Stabilizing Li-Metal Anodes via Ion Rectification
Li metal batteries (LMBs) have garnered considerable attention as a promising alternative to commercial Li-ion batteries (LIBs) owing to the high theoretical capacity (3860 mAh g-1) and low electrode potential of Li metal anodes (-3.04 V vs. standard hydrogen electrode. However, the poor Li plating/stripping cyclability, uneven Li dendrites growth, formation of unstable solid-electrolyte interphase (SEI) layers, and generation of electrically inactive “dead Li”, have plagued the practical application of LMBs. These challenges have forced the use of thick Li metal electrodes (> 100 µm) with low utilization (< 10 %), resulting in serious losses of cell energy density. Several works, including the electrolyte design, solid-state electrolytes, artificial SEI layers, and 3D-structured Li hosts, have been implemented to address the aforementioned challenges.
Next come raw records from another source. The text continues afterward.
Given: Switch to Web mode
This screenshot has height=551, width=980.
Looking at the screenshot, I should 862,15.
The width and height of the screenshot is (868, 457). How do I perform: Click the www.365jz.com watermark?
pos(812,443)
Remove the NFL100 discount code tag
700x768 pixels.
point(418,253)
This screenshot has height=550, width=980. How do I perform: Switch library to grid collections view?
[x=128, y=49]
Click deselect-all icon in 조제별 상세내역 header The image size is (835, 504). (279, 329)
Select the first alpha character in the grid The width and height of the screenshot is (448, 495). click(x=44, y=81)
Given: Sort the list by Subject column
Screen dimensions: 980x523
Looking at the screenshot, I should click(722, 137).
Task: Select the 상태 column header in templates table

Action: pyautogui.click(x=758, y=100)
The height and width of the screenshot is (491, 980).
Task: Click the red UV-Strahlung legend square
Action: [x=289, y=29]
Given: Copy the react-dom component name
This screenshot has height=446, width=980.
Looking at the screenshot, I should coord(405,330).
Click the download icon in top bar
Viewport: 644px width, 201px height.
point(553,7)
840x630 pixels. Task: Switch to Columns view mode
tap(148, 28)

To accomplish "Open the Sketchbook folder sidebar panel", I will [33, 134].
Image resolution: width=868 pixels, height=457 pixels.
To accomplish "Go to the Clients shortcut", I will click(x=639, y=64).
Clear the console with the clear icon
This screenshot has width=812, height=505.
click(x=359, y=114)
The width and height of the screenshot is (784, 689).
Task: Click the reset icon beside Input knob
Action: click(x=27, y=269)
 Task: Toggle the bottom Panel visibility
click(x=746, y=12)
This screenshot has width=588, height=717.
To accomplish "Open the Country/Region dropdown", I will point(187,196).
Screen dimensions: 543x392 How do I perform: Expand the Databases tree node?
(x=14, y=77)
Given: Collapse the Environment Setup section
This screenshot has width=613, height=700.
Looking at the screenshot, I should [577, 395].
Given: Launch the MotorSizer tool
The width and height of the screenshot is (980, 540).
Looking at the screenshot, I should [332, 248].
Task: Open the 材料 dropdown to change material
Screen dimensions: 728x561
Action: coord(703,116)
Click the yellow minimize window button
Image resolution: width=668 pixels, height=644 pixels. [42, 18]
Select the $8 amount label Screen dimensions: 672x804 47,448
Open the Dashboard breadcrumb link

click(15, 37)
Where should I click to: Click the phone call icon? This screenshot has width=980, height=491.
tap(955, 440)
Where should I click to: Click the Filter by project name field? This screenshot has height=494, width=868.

This talk describes new material chemistry and architectural strategies for stabilizing Li-metal anodes, with focus on ion rectification and ion flux toward Li-metal anodes. In contrast to conventional dual-ion conductors (e.g., a mixture of organic solvents (or polymer matrices) and lithium salts), single-ion conductors featuring the ion rectification capability do not allow freely movable anions which could often trigger unwanted side reactions with electrodes and charge polarization, thus providing improvements in the electrode-electrolyte stability and electrochemical sustainability of cells. In addition to the ion rectification effect of the electrolytes, well-defined nanoporous structure of protective layers and hosts allow facile and uniform ion flux toward Li metal electrodes, thereby adjusting tortuous paths of dendrite growth without hampering ion transport. Our approaches presented herein include the regulation of ion coordination of electrolytes, synthesis of single-ion conductors with directional 1D channels, and structural design of ordered nanoporous protective layers and electroactive hosts based on microgrid-patterned Si anodes.
References
- Sang-Young Lee et al., “Solvent-free, single lithium-ion conducting covalent organic frameworks”, J. Am. Chem. Soc. 2019, 141, 5880.
- Sang-Young Lee et al., “Enabling sustainable lithium metal electrodes via cholesteric liquid crystalline cellulose nanocrystal nanomembranes”, Adv. Energy. Mater. 2022, 2200799.
- Sang-Young Lee et al., “Microgrid-patterned silicon electrode as an electroactive lithium host”, Energy Environ. Sci. 2022, 15, 2581.
Sang-Young Lee is a Hwalchun distinguished professor of Department of Chemical and Biomolecular Engineering at Yonsei University, Korea. He received BA in Chemical Engineering from Seoul National University in 1991, MS, and PhD in Chemical Engineering from KAIST in 1993 and 1997. He served as a postdoctoral fellow at Max-Planck Institute for Polymer Research from 2001 to 2002. Before joining UNIST, he worked at Batteries R&D, LG Chem as a principal research scientist who led the development of ceramic-coated separators (SRS®). He is a fellow of both the Korean Academy of Science and Technology and the National Academy of Engineering of Korea. He is the director of Yonsei Battery Research Centre and serves as the editor of Journal of Power Sources (Elsevier). His research interests include the high-mass-loading electrodes, organic material-based solid-state batteries, cellulose-based paper batteries, and flexible/wearable power sources.